138316697385.jpg Un autre aspect dérangeant de la présentation a été l’insistance du conférencier sur les liens entre les deux sagas et les événements de la seconde guerre mondiale. Par exemple, Jean-Claude Milner s’est longuement attardé sur une comparaison entre le personnage de Gollum et les clichés dont les juifs ont été victimes. Selon lui les différents traits de caractère de Gollum, tels que sa soumission apparente, son humilité excessive, sa rancune envers le possesseur de l’anneau, sa mauvaise odeur, sa soif de l’or, ou le fait que la paix du monde semble être intimement liée à la mort du personnage dans les flammes, demeurent dérangeants et soulèvent de nombreuses questions sur les motivations de Tolkien en décrivant un tel personnage.
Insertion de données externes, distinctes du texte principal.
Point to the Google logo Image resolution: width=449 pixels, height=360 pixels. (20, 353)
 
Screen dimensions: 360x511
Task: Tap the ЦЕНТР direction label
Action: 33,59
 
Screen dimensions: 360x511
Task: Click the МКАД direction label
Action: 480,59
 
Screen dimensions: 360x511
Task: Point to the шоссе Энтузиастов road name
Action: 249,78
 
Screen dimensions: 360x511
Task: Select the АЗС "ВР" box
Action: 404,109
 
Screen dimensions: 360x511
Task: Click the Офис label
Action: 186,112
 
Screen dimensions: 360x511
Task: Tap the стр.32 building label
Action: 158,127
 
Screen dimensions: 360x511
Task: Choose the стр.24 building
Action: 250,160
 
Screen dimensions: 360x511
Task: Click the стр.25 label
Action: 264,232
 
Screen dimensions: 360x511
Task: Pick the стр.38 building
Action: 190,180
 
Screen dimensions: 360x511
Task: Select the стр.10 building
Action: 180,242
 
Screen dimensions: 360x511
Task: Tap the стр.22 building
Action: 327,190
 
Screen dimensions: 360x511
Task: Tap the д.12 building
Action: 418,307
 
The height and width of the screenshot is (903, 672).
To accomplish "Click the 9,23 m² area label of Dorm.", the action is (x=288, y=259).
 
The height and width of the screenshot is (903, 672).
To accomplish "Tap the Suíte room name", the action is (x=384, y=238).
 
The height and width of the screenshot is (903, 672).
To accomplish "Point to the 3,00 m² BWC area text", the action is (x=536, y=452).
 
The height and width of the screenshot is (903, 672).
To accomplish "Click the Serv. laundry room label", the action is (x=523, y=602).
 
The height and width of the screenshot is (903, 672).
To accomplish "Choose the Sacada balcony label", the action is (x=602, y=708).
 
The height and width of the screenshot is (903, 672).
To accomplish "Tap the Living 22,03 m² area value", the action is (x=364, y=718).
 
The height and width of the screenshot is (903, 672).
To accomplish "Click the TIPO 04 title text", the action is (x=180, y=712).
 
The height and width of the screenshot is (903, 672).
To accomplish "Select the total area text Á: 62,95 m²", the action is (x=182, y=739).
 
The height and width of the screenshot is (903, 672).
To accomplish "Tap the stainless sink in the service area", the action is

Non seulement cette comparaison nous semble douteuse et tirée par les cheveux, mais elle apparaît peu pertinente dans l’argumentation et renforce l’impression que le conférencier souhaite établir des liens avec l’antisémitisme à tout prix, aux dépens d’autres thèmes.

S’il est indéniable que cette période de l’histoire a eu un impact considérable sur la littérature et que les deux sagas étudiées y font effectivement de nombreuses références plus ou moins subtiles, il aurait été intéressant de les comparer sur d’autres plans. De nombreux autres aspects des deux séries auraient pu être mis en parallèle, comme le féminisme par exemple, ou la place du folklore. Choisir de ne se concentrer que sur les liens apparents avec le nazisme ou l’antisémitisme est très réducteur et donne l’impression que ces sagas ne peuvent être lues qu’avec cette interprétation omniprésente de références aux événements de la seconde guerre mondiale et la volonté de dénoncer ces événements, en oubliant ce qu’elles sont réellement : des œuvres de fiction, destinées à divertir leurs lecteurs.